For this analysis, we’re only interested in water.
Looking at these results, we need to filter the results down to “Water” as the media, “Total” for the sample fraction, and we want to exclude any quality control results. For your individual analysis, there might be other decisions you need to make. It’s important to take a look at this raw data early in your workflow to make sure you are looking at the right things.
We’ll use the dplyr package for some general
cleanup:
library(dplyr)
total_nitrogen_water <- nitrogen %>%
filter(ActivityMediaName == "Water",
ResultSampleFractionText == "Total",
!ActivityTypeCode %in% c("Quality Control Sample-Reference Sample",
"Quality Control Sample-Field Replicate"))We’ve taken our data down to 454 rows. Let’s look at a few more columns:
unique(total_nitrogen_water$ResultMeasure.MeasureUnitCode)## [1] "mg/l as N"
unique(total_nitrogen_water$ResultDetectionConditionText)## [1] NA
unique(total_nitrogen_water$HydrologicEvent)## [1] "Routine sample" "Hurricane"
## [3] "Not Determined (historical)" "Drought"
## [5] "Storm" "Snowmelt"
## [7] "Dambreak"
unique(total_nitrogen_water$HydrologicCondition)## [1] "Not determined" "Stable, high stage" "Stable, normal stage"
## [4] "Stable, low stage" "Rising stage" "Peak stage"
## [7] "Falling stage"
In this example, we have 1 reported measurement unit and no detection
condition text. I would guess for most EGRET type analysis,
this would be fine. However, maybe you decide you don’t want the
“Hurricane” data or “Dambreak”. These are the kinds of things you’ll
need to consider at the beginning of analysis.
So now we need to convert the WQP output into a Sample
data frame. There are 3 steps that are used in the
readWQPSample function. The first is
processQWData. This function tries to automate the
conversion process going from the WQP format to 3 simple columns:
dateTime, qualifier, and value.
processed_qw <- processQWData(total_nitrogen_water)The “qualifier” column will only come back with left-censored
indicators “<”. If your data has right or interval censored data, you
will need to determine how to flag those. It is a good idea to check the
output of processQWData to make sure the “qualifier” flag
seems to match the raw data. The function checks the column
ResultDetectionConditionText for any “non-detect” type text. It also
checks if the reported value is less than the reported detection limit.
There are no required text fields in the WQP, so it is a good idea to
look for any unusual “ResultDetectionConditionText” output that may not
be flagged in the processQWData function.
The function compressData converts the qualifier column
to ConcLow/ConcHigh/Uncen that is require in EGRET.
Finally, populateSampleColumns adds in the necessary date
columns:
compressedData <- compressData(processed_qw[c("dateTime",
"qualifier",
"value")],
verbose = FALSE)
Sample <- populateSampleColumns(compressedData)Classic workflows
The readNWISSample, readUserSample, and
readWQPSample functions are the classic ways to get water
quality data in an EGRET friendly format.
readUserSample
This has always been a valid option for getting independent water
quality data into EGRET. Users will need to generate a
delimited file.
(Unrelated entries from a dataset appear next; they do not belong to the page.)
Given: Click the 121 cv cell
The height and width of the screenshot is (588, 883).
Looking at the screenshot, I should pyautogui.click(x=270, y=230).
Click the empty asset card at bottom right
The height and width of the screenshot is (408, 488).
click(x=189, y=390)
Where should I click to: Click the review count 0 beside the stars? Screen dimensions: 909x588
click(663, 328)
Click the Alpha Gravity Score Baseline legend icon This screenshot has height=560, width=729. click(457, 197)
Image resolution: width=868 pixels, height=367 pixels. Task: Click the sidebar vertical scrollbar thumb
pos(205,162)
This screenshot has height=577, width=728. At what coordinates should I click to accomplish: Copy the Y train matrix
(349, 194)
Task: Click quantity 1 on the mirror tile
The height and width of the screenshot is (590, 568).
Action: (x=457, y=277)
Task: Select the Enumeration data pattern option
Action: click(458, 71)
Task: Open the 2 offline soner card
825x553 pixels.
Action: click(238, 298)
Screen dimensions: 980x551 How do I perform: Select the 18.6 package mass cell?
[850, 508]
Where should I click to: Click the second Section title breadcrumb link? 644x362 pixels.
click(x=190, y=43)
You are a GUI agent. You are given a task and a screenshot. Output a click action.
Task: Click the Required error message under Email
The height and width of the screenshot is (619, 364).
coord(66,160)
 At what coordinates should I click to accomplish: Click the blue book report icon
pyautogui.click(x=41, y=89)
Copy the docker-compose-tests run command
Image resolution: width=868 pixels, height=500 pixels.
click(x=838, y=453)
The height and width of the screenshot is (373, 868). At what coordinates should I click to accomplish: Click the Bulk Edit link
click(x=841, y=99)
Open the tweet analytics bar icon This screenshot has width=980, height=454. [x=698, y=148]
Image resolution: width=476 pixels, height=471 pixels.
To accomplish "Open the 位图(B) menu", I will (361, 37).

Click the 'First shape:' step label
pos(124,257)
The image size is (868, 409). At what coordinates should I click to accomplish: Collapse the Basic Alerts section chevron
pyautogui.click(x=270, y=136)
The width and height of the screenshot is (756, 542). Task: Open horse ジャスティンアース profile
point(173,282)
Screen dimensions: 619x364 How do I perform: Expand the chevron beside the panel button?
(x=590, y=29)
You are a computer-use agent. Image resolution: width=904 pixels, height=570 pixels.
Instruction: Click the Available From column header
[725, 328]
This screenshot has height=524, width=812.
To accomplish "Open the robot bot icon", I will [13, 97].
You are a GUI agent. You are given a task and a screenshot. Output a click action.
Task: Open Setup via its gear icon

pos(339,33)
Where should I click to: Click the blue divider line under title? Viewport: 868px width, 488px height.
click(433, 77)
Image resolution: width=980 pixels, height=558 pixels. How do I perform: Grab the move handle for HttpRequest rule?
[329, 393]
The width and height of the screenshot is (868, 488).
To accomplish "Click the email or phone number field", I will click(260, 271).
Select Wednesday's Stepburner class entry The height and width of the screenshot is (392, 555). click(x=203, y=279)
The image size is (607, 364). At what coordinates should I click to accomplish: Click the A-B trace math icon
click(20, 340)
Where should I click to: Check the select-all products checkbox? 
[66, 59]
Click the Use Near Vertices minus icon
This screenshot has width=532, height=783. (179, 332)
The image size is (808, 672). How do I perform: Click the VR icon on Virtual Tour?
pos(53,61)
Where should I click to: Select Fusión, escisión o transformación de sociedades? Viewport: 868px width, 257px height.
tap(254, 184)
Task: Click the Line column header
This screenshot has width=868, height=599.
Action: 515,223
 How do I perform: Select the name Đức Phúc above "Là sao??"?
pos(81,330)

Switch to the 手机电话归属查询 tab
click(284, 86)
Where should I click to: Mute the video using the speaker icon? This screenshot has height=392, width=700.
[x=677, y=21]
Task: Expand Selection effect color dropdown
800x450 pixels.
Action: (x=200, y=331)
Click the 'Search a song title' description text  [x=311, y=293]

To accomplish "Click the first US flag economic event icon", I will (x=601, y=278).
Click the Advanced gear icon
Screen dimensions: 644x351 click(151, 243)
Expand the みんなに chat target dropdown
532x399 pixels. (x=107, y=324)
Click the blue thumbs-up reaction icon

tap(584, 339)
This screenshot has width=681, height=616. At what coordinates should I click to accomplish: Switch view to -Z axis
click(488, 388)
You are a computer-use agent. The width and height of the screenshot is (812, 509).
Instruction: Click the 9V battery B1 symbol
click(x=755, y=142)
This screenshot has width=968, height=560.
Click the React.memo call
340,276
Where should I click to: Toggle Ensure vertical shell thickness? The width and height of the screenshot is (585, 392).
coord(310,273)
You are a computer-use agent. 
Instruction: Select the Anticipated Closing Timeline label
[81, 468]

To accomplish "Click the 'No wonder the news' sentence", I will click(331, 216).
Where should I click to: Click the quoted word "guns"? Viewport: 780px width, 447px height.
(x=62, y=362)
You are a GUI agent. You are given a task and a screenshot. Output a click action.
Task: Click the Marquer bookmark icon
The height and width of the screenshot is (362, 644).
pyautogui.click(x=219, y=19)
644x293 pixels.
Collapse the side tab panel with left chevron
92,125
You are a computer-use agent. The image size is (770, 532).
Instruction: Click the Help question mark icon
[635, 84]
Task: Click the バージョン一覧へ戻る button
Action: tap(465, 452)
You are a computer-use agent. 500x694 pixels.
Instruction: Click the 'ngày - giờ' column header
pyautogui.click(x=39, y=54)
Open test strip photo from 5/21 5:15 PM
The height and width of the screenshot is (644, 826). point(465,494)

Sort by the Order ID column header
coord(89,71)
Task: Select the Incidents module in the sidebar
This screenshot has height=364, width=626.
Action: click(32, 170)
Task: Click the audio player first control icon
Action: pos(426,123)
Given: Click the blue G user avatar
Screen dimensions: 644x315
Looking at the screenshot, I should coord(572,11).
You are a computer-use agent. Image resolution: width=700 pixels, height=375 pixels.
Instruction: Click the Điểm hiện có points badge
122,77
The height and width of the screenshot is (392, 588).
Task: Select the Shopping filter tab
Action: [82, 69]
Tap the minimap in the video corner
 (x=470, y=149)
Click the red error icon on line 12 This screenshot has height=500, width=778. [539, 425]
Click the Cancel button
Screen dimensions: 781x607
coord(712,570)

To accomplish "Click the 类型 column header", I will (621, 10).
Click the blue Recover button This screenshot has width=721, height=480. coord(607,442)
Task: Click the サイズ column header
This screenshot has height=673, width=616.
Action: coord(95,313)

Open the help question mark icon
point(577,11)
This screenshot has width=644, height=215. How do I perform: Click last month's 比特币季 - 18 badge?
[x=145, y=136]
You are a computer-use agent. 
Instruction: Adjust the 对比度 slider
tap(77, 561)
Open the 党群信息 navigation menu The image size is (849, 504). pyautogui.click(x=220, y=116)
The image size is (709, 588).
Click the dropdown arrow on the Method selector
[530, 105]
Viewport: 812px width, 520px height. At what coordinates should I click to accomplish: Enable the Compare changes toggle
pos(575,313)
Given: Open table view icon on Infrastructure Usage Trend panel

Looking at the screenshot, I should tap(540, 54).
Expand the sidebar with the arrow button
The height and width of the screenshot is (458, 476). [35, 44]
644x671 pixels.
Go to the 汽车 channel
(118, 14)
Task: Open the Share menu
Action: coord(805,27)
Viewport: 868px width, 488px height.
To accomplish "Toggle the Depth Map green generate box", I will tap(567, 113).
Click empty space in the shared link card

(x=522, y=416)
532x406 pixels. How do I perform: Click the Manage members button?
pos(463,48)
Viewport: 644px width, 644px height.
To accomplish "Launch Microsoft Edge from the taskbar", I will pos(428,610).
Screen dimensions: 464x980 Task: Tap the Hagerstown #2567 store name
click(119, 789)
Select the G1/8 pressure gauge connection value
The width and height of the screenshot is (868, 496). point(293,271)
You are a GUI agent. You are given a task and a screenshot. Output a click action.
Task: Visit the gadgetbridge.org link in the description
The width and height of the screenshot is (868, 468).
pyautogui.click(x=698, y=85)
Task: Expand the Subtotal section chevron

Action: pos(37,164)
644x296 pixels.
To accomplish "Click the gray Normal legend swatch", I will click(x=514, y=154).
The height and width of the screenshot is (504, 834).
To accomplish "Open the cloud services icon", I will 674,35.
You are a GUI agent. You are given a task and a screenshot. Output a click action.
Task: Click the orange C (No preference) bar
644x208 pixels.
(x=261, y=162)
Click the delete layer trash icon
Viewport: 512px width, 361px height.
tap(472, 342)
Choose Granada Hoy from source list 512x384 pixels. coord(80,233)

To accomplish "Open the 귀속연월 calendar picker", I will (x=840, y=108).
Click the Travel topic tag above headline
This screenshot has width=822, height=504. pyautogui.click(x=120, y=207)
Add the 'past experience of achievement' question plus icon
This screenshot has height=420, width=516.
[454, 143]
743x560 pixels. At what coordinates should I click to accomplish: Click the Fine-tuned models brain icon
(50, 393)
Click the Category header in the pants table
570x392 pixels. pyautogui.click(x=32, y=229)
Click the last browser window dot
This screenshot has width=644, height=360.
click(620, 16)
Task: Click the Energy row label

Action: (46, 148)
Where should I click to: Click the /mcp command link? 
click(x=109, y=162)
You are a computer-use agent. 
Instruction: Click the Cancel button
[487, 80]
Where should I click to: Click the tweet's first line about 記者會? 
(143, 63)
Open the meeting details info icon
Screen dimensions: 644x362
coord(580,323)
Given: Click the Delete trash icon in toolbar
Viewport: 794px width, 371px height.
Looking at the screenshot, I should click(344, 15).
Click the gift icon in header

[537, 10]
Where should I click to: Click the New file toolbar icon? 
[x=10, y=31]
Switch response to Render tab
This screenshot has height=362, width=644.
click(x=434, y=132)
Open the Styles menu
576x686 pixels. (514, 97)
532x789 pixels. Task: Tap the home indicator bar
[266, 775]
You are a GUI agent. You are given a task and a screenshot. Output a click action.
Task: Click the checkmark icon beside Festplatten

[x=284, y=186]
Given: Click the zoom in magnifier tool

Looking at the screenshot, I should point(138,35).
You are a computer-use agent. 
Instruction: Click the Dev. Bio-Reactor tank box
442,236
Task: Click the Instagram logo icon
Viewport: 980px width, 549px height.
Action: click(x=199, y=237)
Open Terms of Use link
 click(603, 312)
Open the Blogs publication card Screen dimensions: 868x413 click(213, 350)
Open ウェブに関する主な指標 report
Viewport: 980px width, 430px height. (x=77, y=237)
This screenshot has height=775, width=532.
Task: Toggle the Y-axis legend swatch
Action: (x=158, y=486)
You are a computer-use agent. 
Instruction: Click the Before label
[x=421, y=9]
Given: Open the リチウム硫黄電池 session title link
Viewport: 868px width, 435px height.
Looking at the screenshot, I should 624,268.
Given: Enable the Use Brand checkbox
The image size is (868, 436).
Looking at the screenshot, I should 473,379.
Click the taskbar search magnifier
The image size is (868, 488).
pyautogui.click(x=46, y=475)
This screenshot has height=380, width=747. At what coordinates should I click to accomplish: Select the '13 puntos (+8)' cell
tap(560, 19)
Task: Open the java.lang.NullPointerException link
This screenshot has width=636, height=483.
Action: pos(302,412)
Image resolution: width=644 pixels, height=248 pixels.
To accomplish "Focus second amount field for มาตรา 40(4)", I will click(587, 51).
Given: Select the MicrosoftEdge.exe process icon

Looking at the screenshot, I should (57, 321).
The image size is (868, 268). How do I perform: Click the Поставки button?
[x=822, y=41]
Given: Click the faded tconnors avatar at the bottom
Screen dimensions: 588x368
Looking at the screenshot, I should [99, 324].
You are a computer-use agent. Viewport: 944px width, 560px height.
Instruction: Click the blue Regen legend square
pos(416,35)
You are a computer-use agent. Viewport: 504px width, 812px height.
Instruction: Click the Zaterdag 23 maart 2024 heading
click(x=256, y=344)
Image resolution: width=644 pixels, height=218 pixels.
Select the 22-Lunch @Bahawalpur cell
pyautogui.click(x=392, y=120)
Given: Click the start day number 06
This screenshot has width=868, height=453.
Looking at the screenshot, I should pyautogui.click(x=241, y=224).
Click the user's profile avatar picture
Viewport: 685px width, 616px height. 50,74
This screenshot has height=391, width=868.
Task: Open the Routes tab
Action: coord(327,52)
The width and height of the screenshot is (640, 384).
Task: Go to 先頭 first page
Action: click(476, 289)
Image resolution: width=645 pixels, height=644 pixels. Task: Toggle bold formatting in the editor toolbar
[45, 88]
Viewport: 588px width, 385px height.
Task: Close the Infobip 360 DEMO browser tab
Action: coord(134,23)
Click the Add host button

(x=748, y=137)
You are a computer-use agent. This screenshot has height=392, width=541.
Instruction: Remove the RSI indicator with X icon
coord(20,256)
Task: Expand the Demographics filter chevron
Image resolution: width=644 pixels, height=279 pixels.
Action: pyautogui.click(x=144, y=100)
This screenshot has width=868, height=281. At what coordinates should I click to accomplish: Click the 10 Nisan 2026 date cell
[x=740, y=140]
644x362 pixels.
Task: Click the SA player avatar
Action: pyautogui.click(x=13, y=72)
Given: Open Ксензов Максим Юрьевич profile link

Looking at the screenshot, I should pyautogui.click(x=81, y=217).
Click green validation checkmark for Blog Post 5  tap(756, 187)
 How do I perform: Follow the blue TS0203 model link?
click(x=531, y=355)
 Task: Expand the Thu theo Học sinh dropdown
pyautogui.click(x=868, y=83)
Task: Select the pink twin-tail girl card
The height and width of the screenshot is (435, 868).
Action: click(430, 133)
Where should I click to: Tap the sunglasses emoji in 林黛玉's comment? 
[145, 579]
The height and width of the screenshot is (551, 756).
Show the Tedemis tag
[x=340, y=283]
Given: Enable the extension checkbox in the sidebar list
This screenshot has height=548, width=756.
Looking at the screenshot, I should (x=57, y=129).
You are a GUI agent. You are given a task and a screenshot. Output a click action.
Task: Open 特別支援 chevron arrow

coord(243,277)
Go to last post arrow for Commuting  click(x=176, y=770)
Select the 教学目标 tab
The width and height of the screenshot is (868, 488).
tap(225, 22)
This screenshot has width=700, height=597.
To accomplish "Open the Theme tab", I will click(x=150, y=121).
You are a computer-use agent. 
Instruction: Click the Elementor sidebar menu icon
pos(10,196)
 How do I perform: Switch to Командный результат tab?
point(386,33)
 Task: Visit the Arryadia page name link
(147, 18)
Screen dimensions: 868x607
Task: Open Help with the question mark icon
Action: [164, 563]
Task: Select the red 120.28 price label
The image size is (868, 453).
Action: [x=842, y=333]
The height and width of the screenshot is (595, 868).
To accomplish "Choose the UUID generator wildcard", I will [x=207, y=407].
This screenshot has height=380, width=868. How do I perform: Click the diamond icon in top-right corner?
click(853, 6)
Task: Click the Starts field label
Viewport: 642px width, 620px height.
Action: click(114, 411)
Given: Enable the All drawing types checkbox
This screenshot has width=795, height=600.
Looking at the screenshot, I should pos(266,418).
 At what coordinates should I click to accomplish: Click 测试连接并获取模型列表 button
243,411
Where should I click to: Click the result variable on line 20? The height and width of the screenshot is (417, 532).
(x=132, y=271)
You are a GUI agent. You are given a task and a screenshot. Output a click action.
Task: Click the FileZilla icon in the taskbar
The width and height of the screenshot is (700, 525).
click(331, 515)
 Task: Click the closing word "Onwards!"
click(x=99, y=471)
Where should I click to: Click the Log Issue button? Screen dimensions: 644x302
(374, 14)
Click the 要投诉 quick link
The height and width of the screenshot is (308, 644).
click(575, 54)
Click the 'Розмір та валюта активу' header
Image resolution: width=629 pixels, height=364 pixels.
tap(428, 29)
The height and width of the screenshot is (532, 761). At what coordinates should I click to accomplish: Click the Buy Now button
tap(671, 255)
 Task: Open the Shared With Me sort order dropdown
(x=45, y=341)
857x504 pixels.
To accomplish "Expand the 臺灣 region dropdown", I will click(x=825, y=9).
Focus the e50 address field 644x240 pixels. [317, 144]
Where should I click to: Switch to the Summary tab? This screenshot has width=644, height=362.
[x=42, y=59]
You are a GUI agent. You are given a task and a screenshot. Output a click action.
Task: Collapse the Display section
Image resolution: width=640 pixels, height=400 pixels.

The separator can be anything, it is defined in the
“separator” argument. The file must be organized in a very strict way.
The first column must be the date column, the second column is the
remark code (which should use “<” for left-censored values), and the
third column is the value column.
filePath <- system.file("extdata", package="EGRET")
fileName <- 'ChoptankRiverNitrate.csv'
Sample <- readUserSample(filePath,
fileName,
separator = ";",
verbose = FALSE)readWQPSample
readWQPSample is a function that attempts to get water
quality data, and automatically format it in an
EGRET-friendly way. Generally it does a pretty good job.
However, the full set of raw data is not retained and some details on
the data may be lost.
Sample_All <- readWQPSample(siteNumber = 'WIDNR_WQX-10032762',
characteristicName = 'Specific conductance',
startDate = '',
endDate = '')Details described above in the recommended workflow sections should help you understand why starting with the original raw data is preferable. It takes a little more work to understand the data, but you also are more confident that you are analyizing the correct information.